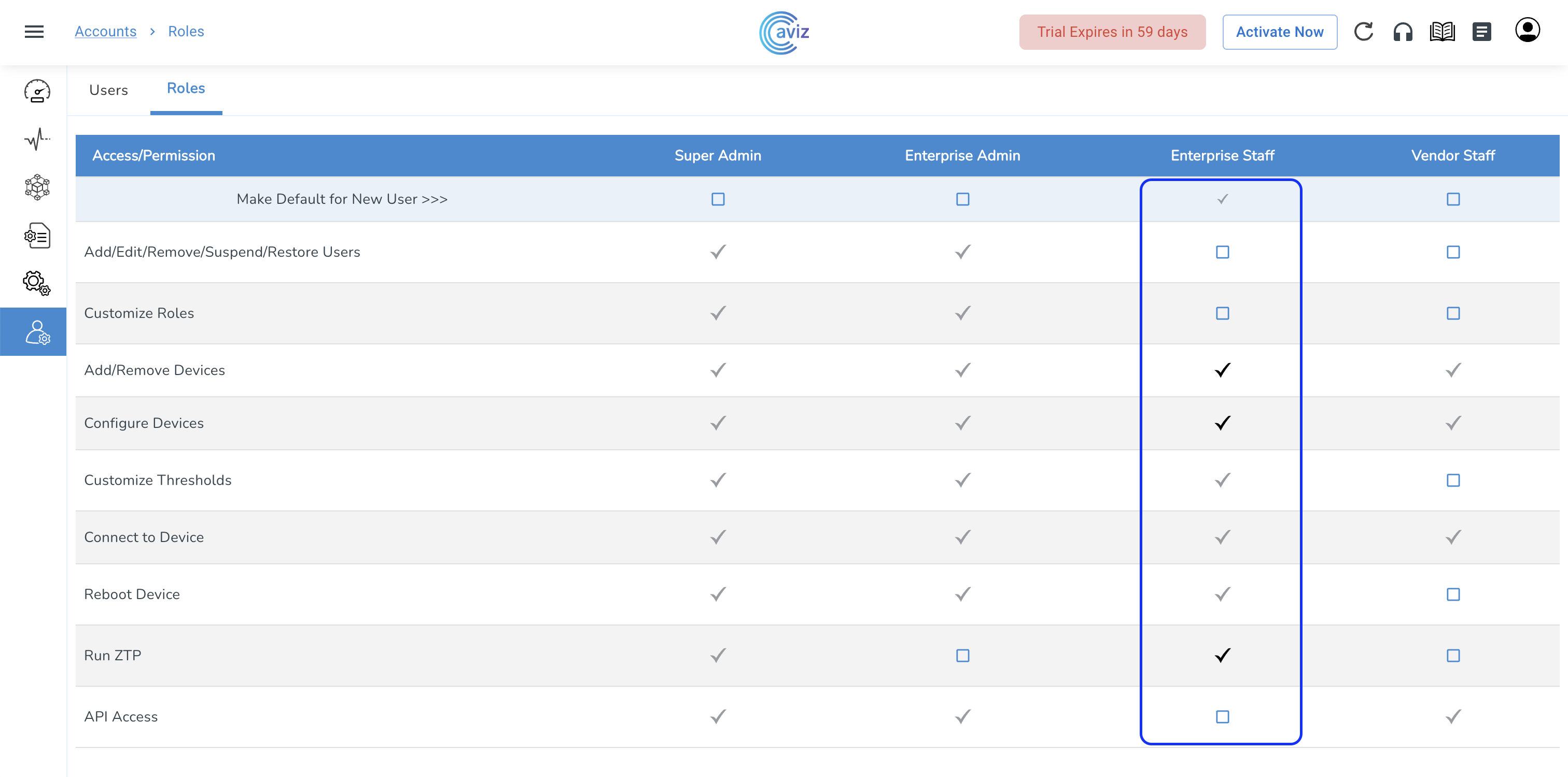Enable Customize Roles for Enterprise Staff

[x=1222, y=313]
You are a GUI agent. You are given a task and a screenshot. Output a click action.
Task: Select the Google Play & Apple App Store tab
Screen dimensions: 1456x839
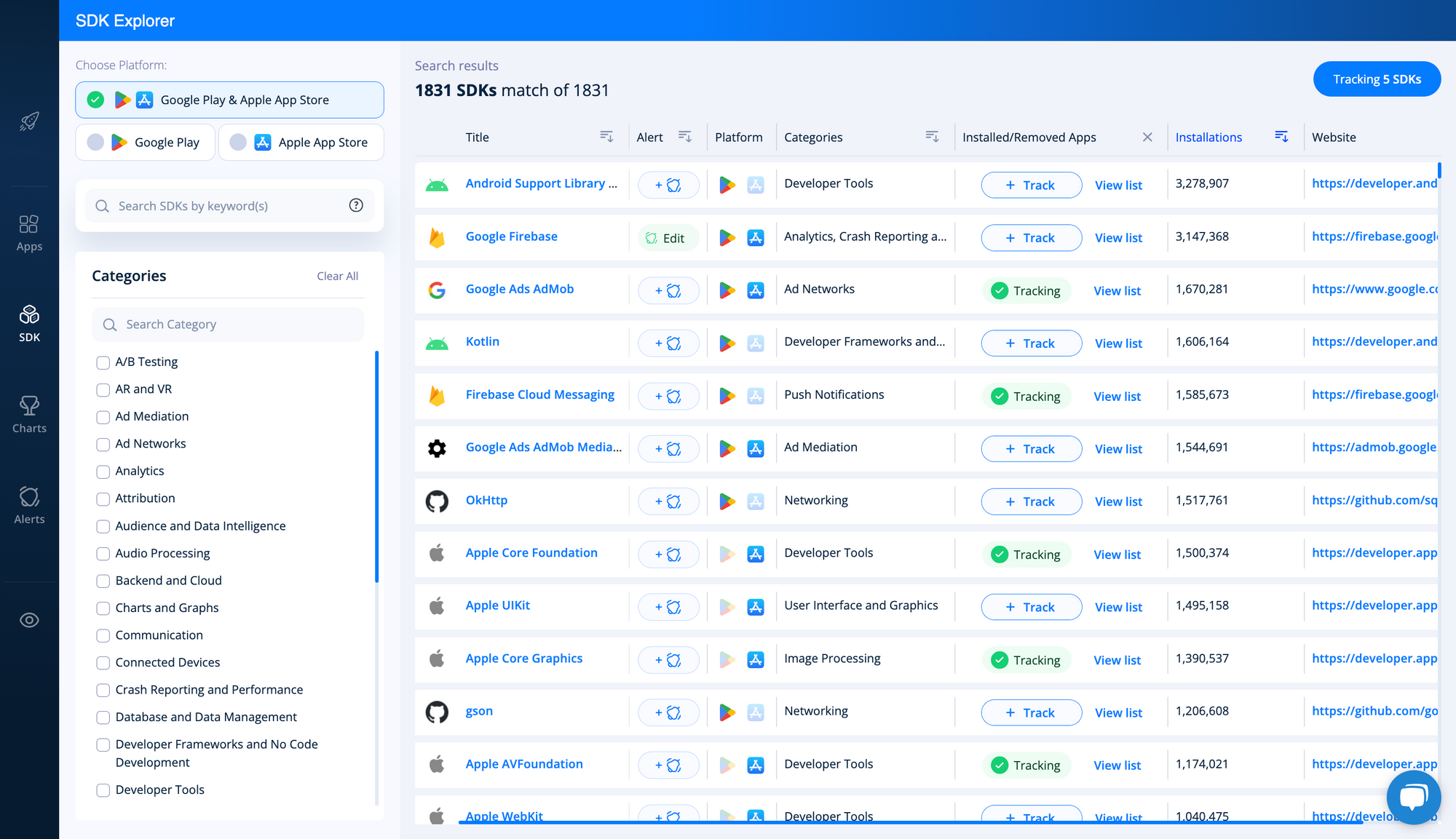click(x=229, y=100)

■ **BRIEF**:
Leave the pictures out, and copy exactly each line from the one containing "You are a GUI" through the final line of the data.

■ **OUTPUT**:
You are a GUI agent. You are given a task and a screenshot. Output a click action.
Task: Select the Google Play & Apple App Store tab
Screen dimensions: 1456x839
click(x=229, y=100)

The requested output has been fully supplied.